IEEE802.11bより高速で端末ごとに帯域保証が可能でセキュリティも高くシステムとしての将来性はありましたが、トライアル時の無線LANカードは「大きく高く熱く」、商品化へのハードルは高かったのです。

他方、その時既にIEEE802.11bの商品化は本格化しており、ほぼデファクトスタンダードになりつつありました。
AWAは高機能、高価格のハイエンド商品として何とか商品化されましたが、IEEE802.11bの勢いの前には、いかんともしがたく1機種だけの商品化で終わってしまい、市場から消えることになってしまいました。

どんなに性能的に優れていても、その世界の主流にならなければ大きな市場は獲得することは出来ないのは、いつの時代においても真実です。

二つめは、HomeRFです。
HomeRFは家庭内のパソコンや家電製品、情報携帯端末などを無線で相互接続するための規格であり、1998年に米国の業界団体HRFWG(Home Radio Frequency Working Group)によって策定されました。

無線LANや電子レンジなどと同様に、免許不要で自由に使える2.4GHz帯のISMバンド(Industry Science Medical band)を利用して通信するものであり、最初の仕様は、1999年1月、「HomeRF1.0」として公開され、その後、2001年5月に最高伝送速度が10Mbpsに高速化した「HomeRF2.0」が制定され、サービス品質保証(QoS)、128ビット暗号へ対応しました。
また、家庭内の機器との電波干渉を防ぐ機能を備えていました。

日本でも同年6月にIntel、IBM、NEC、Hewlett-Packardを中心に家電やパソコンメーカー10社でHRFWG日本委員会を設立し、2001(平成13)年5月には後継の規格であるHomeRF2.0が発表されました。
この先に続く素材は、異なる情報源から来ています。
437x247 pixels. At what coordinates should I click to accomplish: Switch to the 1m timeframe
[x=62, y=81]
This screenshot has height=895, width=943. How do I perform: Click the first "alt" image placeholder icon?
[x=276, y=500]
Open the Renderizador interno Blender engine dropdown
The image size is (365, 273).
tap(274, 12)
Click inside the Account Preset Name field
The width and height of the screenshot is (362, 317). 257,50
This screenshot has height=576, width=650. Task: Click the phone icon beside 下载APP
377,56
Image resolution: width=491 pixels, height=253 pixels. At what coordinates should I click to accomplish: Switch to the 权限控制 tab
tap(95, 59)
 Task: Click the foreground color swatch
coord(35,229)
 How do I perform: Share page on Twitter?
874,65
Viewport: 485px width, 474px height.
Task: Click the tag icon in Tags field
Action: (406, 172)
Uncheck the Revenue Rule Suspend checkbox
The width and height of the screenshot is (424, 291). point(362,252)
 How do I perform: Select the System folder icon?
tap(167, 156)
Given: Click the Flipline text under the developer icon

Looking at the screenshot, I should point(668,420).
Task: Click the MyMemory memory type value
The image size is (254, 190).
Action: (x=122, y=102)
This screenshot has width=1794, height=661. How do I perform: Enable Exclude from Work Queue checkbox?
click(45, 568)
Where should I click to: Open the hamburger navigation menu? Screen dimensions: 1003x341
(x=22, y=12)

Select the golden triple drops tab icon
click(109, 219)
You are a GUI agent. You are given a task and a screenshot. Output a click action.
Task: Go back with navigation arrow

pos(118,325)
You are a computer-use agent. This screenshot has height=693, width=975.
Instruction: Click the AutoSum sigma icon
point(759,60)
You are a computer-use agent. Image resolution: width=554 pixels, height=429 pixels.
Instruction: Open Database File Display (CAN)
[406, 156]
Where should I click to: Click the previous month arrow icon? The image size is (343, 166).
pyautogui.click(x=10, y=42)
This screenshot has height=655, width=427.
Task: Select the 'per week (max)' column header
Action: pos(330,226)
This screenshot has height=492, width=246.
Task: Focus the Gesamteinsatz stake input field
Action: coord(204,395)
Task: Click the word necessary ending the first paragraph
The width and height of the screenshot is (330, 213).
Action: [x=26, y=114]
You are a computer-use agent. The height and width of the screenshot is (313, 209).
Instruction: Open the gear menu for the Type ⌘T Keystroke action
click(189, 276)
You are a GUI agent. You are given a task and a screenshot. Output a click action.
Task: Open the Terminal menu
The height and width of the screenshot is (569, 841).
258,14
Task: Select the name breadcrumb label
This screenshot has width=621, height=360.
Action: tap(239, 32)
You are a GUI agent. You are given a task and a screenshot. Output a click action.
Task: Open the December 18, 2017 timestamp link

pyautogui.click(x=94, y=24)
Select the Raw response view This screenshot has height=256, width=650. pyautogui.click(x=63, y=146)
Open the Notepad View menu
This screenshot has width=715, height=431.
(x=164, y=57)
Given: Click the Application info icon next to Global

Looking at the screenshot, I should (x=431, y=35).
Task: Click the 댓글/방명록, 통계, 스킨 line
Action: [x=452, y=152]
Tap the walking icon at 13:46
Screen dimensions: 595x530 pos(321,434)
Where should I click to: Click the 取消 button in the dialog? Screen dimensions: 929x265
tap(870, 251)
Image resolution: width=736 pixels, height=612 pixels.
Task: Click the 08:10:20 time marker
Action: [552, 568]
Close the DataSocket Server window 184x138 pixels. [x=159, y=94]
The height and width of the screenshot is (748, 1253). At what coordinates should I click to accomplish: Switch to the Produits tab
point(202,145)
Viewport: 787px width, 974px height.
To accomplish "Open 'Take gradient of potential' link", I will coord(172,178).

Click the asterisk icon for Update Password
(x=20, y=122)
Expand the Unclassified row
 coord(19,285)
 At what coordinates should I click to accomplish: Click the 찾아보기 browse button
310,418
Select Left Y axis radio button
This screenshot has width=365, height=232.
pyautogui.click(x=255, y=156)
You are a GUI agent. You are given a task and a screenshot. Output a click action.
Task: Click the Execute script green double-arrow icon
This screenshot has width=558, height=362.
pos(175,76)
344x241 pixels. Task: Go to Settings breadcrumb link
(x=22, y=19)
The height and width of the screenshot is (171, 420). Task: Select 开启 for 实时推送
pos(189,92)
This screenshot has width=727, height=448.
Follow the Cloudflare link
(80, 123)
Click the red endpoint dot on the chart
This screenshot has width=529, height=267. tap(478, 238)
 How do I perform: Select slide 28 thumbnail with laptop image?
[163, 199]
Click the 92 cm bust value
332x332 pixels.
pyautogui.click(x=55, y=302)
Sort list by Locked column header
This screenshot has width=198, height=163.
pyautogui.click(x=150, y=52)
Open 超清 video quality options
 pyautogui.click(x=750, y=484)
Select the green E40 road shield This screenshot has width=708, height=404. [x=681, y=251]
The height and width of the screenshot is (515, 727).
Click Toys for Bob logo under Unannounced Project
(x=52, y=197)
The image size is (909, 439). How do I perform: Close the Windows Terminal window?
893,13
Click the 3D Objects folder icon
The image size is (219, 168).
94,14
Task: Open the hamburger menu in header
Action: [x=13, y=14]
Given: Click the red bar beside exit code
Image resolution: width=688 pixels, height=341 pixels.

IEEE802.11bでは通信速度が11Mbpsに改善される予定でしたが、当時はIEEE802.11機器の価格が高いこともあり、Intelが推進していたHomeRF規格が家庭向け無線LANの本命と見られていました。

しかしIEEE 802.11b正式標準化直前の1999年7月にアップルコンピューター(現 アップル)がAirPort(日本国内での名称はAirMac)を発表、アクセスポイントが299ドル、カードが99ドルという低価格で市場にインパクトを与え、これに日本ではメルコ(現 バッファロー)を始め、各社も追随しました。
土壇場で形勢が逆転しIEEE802.11bが一般に広く普及することとなったのです。
これにより、「IEEE802.11」規格への一本化が進み、HRFWGは2003年に解散し、日の目を見ることはありませんでした。

このようにして、無線LANはIEEE802.11規格以外のものはなくなり、端末同士の相互接続認証を行う「Wi-Fi Alliance」の認定ロゴ「Wi-Fi」が無線LANの代名詞になっているのです。

Wi-Fiは携帯電話システムのように年代ごと、国ごとに個別システムが存在するのではなく、Wi-Fiに一本化されている世界中で共通に使えるデファクトスタンダードであり、Wi-Fi認定を受けていれば世界の何処でも使うことが出来るのです。

移動通信システムには複数の標準規格があるため、自分の端末を持ってよその国に行ったら技術的につながらない場合があります。
それに対して、無線LANはWi-Fiがデファクトスタンダードになっているので、移動通信システムのような不便さはないわけです。